Don had received a draft deferment during the Korean War, until he graduated from Luther College. Then in 1953 he volunteered for the Army and held a clerical job typing orders “sending men all over the world” until he volunteered to become a paratrooper. He and Joan were engaged at the time, and Don felt they needed the extra hazardous duty pay which boosted their limited income 40 percent.
He jokes about the experience now. On his third jump, he looked up and saw a big hole in his parachute, which meant he hit the ground way too fast “and plowed a furrow with my helmet for about 100 yards.”
By this time, the war was over, and he did not have to go to Korea and only had to do a few more parachute jumps. He got an early discharge and soon took his first teaching job in New Albin, Iowa, in 1955, beginning a climb up the career ladder that would lead to the schools superintendent job in the Chisago Lakes district. And while he was doing this, he was going to graduate school, first at the University of Wyoming for his masters and then to the University of Minnesota for his PhD.
Along the way, he was a teacher in Redwood Falls, a principal in Ceylon, Minn., and an assistant principal at Minnetonka High School, where he was in charge of “vice.” In other words, he was the school disciplinarian — a particularly challenging job at the height of the Vietnam War, when students’ respect for authority was legendarily low. He was offered the Superintendent’s job in the Chisago Lakes district in 1969, and would serve in that role for the next 18 years.
“It was a really good experience,” Don recalls. And Joan chimes in, “But the first five years were hell!”
During those first years, he was shepherding the district through a difficult time of consolidation. He strongly advocated for building a new high school, which finally happened after the project was voted down seven times.

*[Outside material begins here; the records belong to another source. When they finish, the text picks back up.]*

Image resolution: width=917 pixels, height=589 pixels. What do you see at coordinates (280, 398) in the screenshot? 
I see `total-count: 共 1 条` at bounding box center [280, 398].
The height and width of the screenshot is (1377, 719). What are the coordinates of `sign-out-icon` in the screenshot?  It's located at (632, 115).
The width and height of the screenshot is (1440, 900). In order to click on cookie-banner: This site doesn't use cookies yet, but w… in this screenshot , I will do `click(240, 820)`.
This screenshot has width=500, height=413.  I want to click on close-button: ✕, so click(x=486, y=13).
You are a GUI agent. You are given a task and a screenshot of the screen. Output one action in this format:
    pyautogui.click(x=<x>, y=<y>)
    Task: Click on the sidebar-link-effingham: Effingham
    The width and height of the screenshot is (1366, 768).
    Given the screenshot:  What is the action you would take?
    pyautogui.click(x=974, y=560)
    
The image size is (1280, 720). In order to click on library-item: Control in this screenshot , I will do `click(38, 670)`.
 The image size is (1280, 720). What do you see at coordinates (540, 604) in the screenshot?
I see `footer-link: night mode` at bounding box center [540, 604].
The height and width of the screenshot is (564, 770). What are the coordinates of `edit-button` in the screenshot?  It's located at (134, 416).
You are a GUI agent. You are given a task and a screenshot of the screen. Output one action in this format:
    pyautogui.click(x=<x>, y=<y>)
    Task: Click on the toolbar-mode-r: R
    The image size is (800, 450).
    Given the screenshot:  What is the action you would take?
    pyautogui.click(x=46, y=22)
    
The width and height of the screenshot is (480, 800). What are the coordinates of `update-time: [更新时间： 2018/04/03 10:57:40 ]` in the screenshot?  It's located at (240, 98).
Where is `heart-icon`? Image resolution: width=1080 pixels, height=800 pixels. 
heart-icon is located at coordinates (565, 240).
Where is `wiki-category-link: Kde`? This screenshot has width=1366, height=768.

In 1987, Don was able to retire from the school system with pension benefits. “I was getting a little bored, and wanted to see what else I could do.” He was only 58 at the time and began what was to be a highly successful career in cash management for school districts and counties. He helped grow the funds he managed to billion-dollar levels.
After doing that job until 2005, he says he officially retired. Joan just laughs. “He needs something to do all the time.”
Don, who was a history teacher early in his career, found his next calling as a volunteer for the Veterans History Project, a congressionally mandated program to preserve the memories of veterans’ military service. He saw a newspaper article about the program and offered to help by interviewing veterans on videotape.
Over the past 10 years, he has interviewed about 200 veterans using a donated video camera. The videos are archived in the Library of Congress, as well as the Chisago County History Center. Copies also are given to local VFWs, as well as the veterans and their families. Don says stories sometimes come out in the interviews that the families have never heard before.
“I enjoy doing it,” Don says. “I don’t know how much longer I can keep going, but we’ll see how it goes.”
Joan laughs. “Don always says that nobody in the Bible ever retired.”